What to work on
Below are the records; pull every line that includes "Switch".

Stored items

=== Begin Enclosure ===

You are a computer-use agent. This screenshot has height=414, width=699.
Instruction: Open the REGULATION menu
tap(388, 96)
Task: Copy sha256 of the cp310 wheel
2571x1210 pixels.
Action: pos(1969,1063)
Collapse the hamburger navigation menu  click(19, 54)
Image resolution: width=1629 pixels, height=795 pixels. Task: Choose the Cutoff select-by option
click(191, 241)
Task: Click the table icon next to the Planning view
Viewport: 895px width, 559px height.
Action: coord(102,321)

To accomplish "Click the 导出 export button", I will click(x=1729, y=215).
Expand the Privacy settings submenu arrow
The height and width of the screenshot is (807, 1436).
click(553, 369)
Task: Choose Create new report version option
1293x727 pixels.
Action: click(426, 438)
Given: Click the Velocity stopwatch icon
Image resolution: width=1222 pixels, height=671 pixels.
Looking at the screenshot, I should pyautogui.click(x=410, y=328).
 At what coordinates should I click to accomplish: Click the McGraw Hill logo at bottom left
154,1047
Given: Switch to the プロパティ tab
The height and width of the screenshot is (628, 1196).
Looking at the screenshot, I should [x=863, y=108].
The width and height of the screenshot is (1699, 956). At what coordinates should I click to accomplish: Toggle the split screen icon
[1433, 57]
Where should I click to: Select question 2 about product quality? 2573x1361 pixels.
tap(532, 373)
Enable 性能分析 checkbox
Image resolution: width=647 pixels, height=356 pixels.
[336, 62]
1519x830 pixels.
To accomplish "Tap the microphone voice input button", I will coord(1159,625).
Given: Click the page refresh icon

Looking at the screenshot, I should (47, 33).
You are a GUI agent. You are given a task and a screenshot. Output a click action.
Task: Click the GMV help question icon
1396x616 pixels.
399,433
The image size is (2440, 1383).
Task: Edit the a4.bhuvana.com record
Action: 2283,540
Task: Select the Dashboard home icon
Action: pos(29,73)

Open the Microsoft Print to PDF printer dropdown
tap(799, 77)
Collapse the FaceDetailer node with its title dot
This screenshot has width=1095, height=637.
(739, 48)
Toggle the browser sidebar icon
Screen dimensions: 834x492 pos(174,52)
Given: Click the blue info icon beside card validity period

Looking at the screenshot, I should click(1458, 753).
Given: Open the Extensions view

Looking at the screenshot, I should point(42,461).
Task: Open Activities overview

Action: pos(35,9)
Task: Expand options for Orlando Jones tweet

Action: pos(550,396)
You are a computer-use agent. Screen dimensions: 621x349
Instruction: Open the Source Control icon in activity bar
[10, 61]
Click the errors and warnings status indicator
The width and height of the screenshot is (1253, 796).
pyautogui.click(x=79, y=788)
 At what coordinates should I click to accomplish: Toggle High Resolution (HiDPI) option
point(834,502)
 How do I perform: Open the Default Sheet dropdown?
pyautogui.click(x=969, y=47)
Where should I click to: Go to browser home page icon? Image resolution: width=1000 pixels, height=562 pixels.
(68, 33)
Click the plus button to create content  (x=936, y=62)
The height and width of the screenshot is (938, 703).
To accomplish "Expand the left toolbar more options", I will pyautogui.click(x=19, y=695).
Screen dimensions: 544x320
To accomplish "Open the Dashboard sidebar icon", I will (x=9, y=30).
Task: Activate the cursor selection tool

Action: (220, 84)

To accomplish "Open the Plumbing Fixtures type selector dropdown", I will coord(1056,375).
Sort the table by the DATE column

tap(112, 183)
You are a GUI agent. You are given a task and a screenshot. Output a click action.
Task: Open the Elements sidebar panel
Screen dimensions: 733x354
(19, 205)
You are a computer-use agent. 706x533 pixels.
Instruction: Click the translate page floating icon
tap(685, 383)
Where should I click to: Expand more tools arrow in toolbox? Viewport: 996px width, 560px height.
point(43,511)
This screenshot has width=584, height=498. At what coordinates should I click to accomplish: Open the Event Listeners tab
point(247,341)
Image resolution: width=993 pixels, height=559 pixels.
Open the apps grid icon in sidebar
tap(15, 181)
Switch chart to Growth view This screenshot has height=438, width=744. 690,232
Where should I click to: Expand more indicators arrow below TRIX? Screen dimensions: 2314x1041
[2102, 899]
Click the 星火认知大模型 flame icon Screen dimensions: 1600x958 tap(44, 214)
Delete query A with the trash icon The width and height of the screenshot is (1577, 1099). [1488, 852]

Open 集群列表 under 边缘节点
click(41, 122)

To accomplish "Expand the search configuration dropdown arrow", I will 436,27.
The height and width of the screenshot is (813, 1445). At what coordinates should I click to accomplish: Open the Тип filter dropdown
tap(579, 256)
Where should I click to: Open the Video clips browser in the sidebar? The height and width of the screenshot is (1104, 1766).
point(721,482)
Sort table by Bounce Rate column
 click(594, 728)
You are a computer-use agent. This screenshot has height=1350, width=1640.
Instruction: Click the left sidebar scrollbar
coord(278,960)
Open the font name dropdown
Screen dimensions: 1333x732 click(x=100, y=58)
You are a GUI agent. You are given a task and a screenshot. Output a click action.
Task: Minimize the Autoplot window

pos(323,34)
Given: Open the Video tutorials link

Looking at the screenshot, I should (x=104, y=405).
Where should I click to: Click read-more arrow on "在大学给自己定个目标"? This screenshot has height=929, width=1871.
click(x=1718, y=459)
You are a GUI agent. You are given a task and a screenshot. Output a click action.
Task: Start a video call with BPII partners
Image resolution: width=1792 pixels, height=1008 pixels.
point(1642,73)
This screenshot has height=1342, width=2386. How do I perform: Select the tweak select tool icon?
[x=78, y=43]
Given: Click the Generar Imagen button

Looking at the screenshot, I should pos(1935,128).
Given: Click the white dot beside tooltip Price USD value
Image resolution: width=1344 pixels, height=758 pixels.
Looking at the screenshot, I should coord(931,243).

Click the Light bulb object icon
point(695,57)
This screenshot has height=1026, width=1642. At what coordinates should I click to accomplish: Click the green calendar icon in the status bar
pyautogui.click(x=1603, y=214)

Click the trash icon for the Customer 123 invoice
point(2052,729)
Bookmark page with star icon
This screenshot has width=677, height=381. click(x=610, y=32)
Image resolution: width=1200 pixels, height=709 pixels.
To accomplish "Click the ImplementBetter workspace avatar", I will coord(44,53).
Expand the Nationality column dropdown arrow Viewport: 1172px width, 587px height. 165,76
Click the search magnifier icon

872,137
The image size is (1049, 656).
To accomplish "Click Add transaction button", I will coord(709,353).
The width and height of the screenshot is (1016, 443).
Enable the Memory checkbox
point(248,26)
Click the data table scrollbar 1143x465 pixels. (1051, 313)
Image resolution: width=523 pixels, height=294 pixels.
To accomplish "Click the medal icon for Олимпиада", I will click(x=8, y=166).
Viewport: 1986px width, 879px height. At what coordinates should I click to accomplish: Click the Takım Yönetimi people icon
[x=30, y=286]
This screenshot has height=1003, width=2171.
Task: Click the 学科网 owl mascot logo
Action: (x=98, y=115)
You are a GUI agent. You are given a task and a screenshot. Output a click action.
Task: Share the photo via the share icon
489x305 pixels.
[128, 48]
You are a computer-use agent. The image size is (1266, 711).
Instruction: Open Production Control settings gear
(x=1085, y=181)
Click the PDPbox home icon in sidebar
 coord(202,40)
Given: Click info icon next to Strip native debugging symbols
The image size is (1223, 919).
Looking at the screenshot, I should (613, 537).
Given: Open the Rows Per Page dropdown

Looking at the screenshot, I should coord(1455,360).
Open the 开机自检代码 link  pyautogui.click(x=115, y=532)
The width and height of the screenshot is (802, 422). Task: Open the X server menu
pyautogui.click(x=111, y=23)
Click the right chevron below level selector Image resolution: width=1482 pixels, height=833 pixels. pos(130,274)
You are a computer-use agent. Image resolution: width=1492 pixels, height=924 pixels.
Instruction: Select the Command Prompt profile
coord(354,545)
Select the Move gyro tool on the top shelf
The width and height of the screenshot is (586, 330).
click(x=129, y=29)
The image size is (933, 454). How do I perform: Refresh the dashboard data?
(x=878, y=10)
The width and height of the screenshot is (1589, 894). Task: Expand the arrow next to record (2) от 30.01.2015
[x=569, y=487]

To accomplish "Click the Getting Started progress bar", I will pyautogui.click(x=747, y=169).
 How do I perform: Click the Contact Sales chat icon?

=== End Enclosure ===

Result of the exercise
Given: Switch to the プロパティ tab
Switch chart to Growth view This screenshot has height=438, width=744. 690,232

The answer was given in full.